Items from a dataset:

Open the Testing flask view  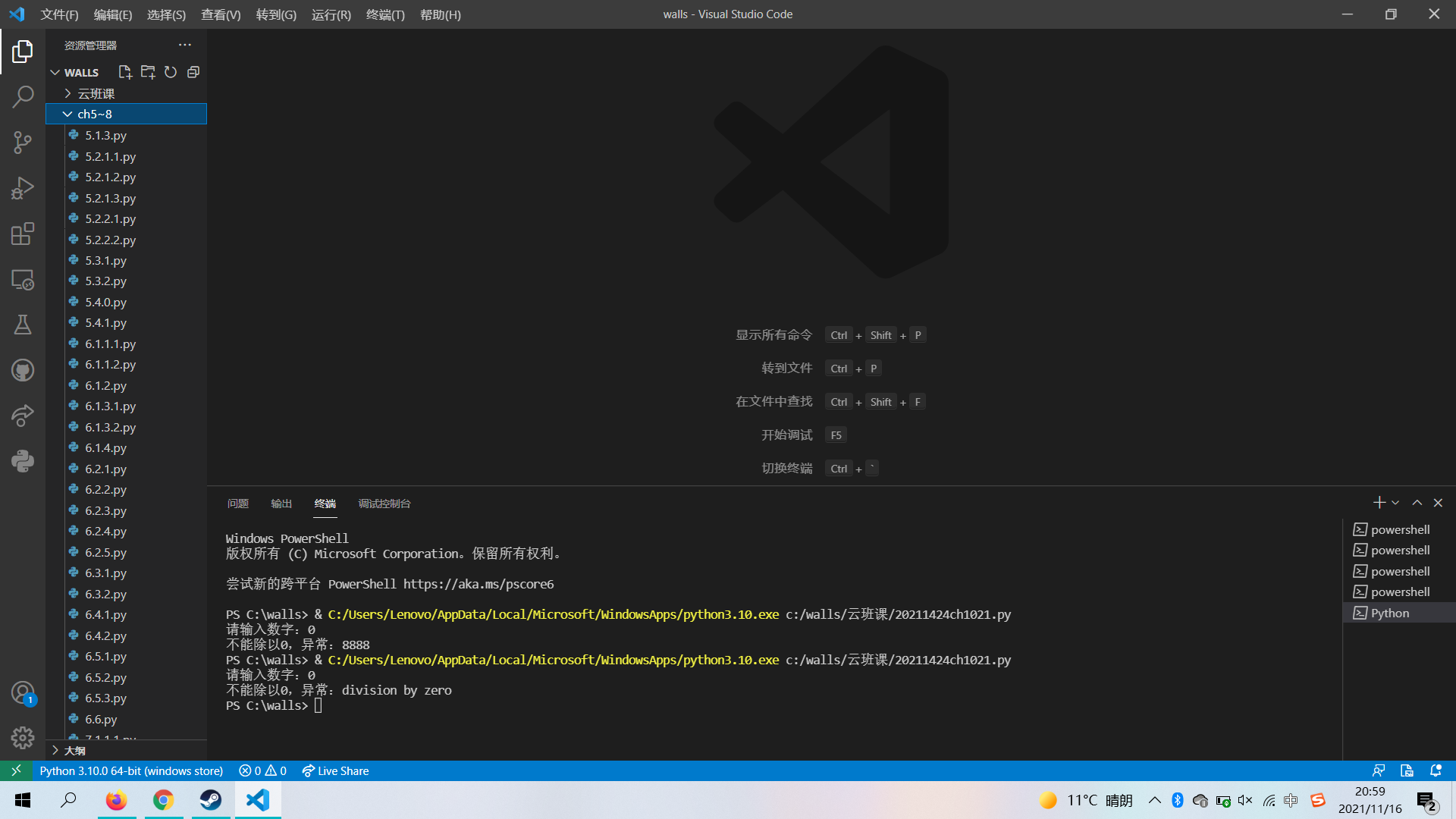coord(23,325)
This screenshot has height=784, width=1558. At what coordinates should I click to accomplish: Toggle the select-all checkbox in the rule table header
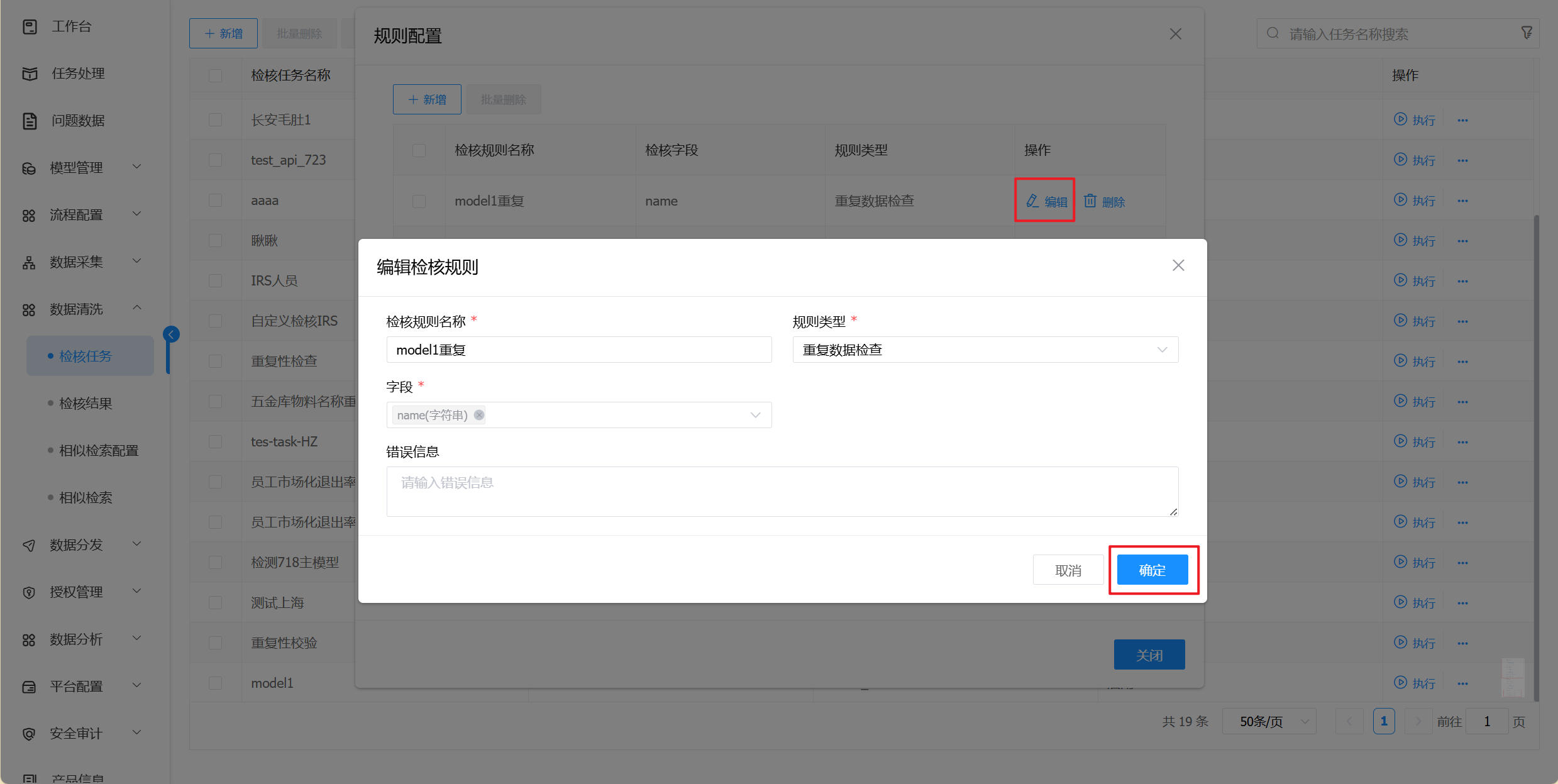tap(419, 150)
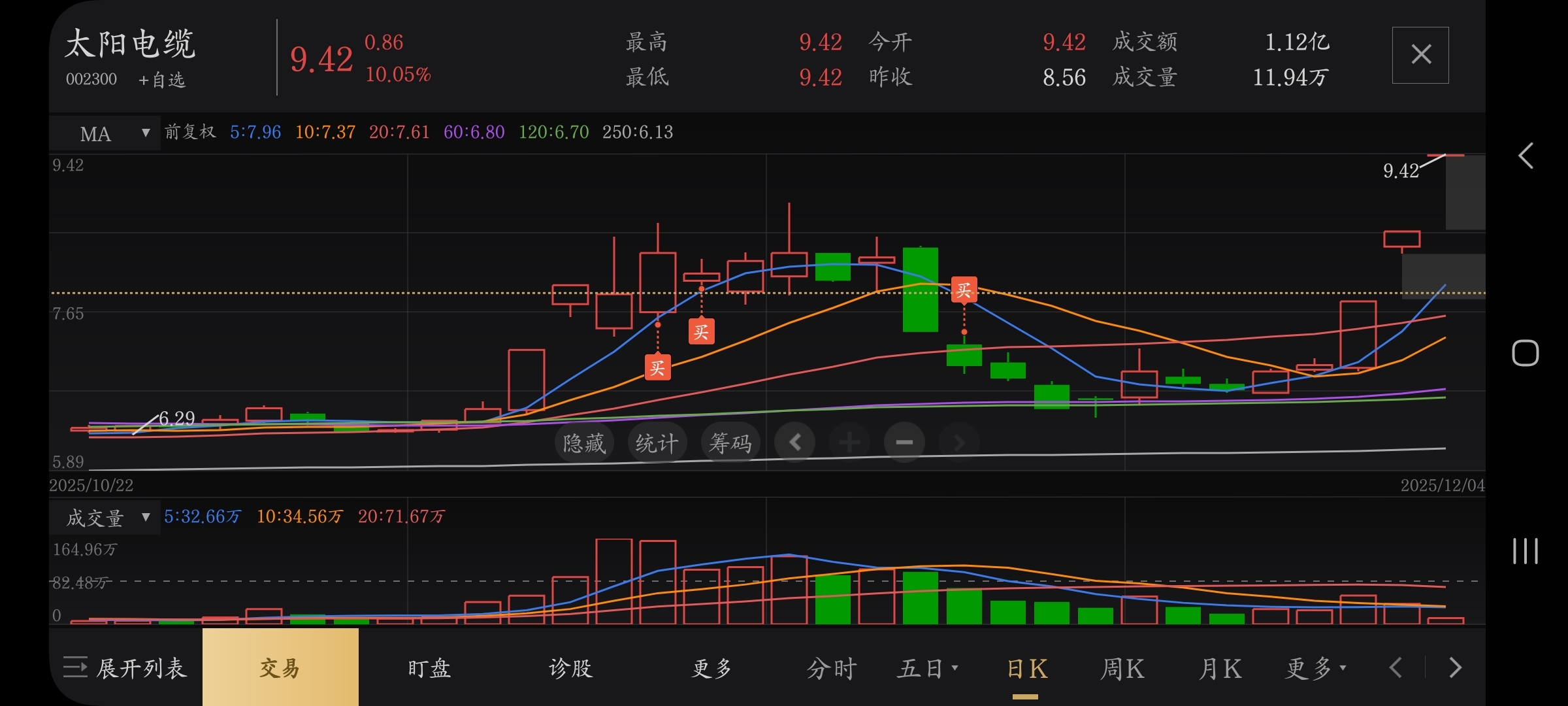
Task: Show the 筹码 chip distribution
Action: tap(730, 443)
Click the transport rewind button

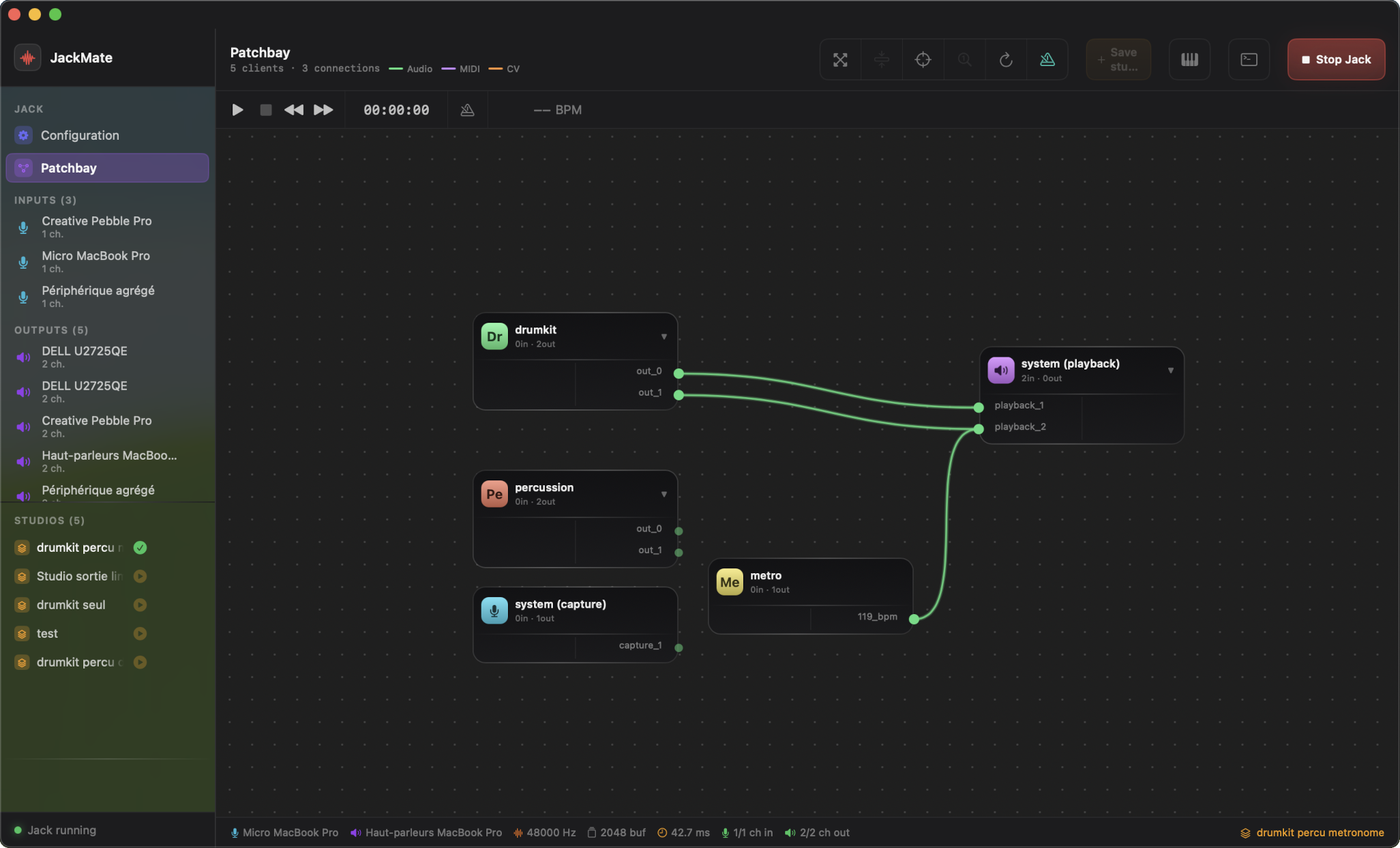[x=293, y=110]
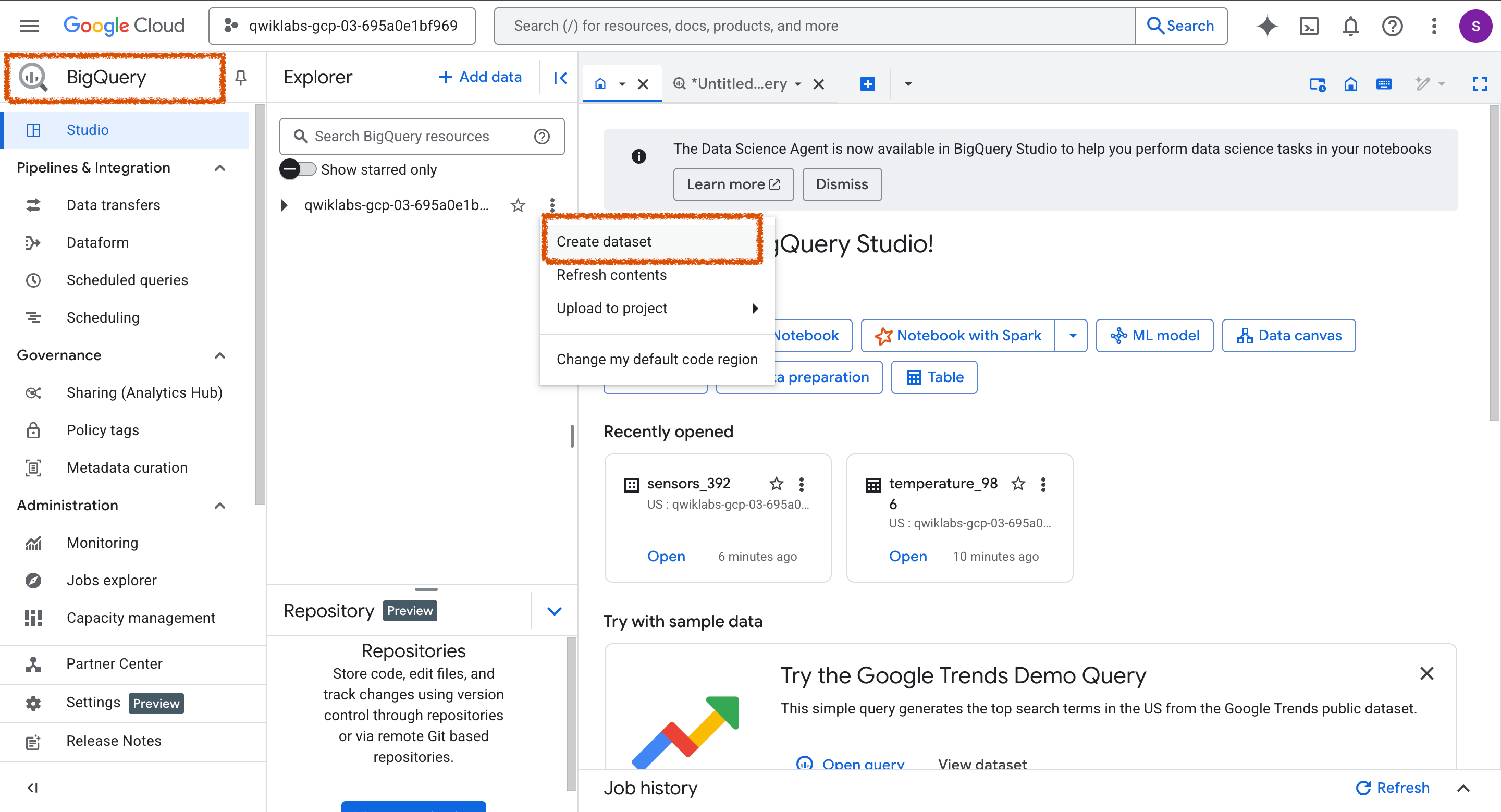Toggle Show starred only switch
Viewport: 1501px width, 812px height.
(x=297, y=169)
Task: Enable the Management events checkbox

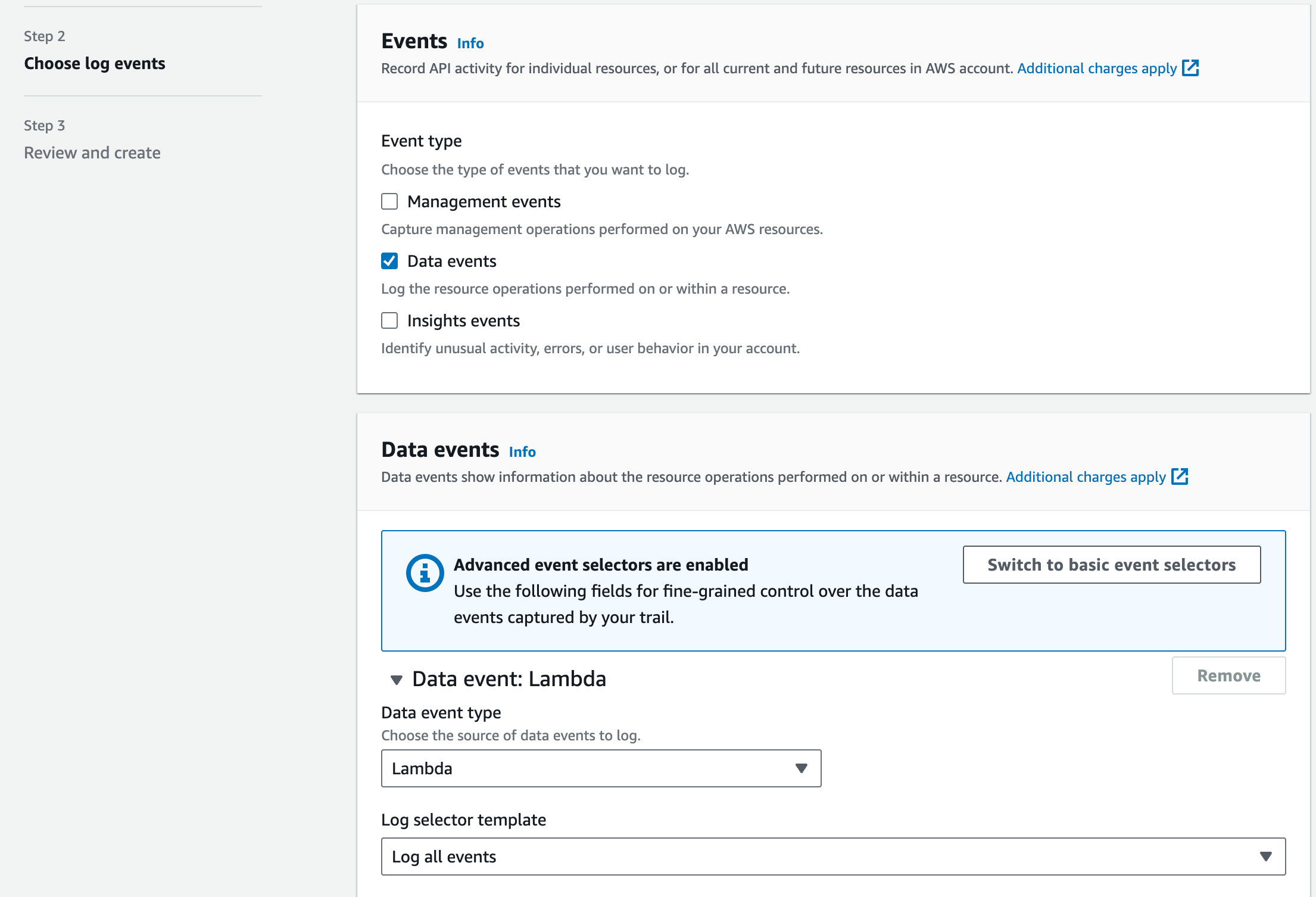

• Problem
Excluding all pictures, output exactly the lines from the line containing "Click the transport rewind button" through the last line of the entries above.

• Task output
Click the transport rewind button

[x=293, y=110]
Toggle Show starred only switch
Viewport: 1501px width, 812px height.
(x=297, y=169)
Task: Enable the Management events checkbox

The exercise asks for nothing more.